Yine kulübe hizmet etmiş eski futbolcuların maçları ücretsiz kapalı tribünde izleyebilmeleri adın atılan adımı fevkalade yerinde ama geç kalınmış bir düşünce olarak görüyorum. Zararın neresinden dönersen kar misali bugüne kadar unutulmuş olan bu ve buna benzer uygulamaların zaman içerisinde hayata geçirilmesi Ispartaspor sevgisini daha da artıracak ve camianın Ispartaspora bakışını değiştirecektir.
Bu arada Sayın Atakan Yazgan ve yönetiminin geçtiğimiz yıl şampiyonluk primlerini hak eden teknik kadronun ve futbolcuların primlerini ödeme konusunda gerekli hassasiyeti göstereceğine olan inancımı ifade etmek istiyorum.

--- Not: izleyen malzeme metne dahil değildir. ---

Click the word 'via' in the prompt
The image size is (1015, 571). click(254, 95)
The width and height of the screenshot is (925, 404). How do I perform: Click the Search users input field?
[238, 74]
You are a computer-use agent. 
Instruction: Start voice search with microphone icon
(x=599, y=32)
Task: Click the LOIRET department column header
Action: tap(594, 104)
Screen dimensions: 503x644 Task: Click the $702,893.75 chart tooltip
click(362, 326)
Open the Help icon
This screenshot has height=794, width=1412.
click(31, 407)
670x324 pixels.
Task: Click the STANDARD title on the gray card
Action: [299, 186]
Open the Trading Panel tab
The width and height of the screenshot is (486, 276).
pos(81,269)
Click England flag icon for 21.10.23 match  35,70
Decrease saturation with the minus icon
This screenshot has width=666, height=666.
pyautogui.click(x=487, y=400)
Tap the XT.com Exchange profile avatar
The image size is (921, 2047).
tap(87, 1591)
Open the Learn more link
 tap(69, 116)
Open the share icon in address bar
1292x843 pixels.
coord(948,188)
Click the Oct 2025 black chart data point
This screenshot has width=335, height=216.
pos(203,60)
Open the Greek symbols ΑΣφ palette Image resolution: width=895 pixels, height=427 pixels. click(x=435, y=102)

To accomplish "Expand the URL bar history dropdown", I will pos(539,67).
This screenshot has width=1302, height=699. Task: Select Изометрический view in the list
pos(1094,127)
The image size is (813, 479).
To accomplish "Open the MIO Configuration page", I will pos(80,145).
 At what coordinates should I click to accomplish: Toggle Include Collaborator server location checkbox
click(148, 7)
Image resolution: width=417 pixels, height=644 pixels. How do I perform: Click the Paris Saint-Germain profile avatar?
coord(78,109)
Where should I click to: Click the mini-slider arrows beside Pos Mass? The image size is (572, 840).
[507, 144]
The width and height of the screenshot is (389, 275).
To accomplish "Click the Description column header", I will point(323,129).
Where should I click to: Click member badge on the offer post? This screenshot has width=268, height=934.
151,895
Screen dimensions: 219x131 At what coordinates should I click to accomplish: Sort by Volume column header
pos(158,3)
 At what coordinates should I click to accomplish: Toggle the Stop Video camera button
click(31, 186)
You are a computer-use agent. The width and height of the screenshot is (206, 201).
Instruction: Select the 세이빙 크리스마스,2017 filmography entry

Yönetimsel başarı kadar sportif başarıda önemli. Takımımız ligin ilk dört haftasında 8 puanla zirve yarışında ilk üç sırada yer almayı başardı. Buca deplasmanından kaçan iki puan ve akabindeki konya temsilcisine verilen iki puanı hanemize yazdırabilmiş olsaydık bugün 12 puanla liderlik koltuğunda olacaktık. Son iki hafta aldığımız iki galibiyet bana göre büyük bir başarıdır. Gurubumuzda her takım her takımı yenebilecek güçte ve sürpriz sonuçlar alınabiliyor. Ispartaspor koşan, mücadele eden takım ruhunu sahaya yansıtan futbol anlayışı ile ligde iddialı, sürpriz sonuçlara imza atabilecek görüntüsü ile ilerleyen haftalarda daha da iyi sonuçlar alacağına inanıyorum.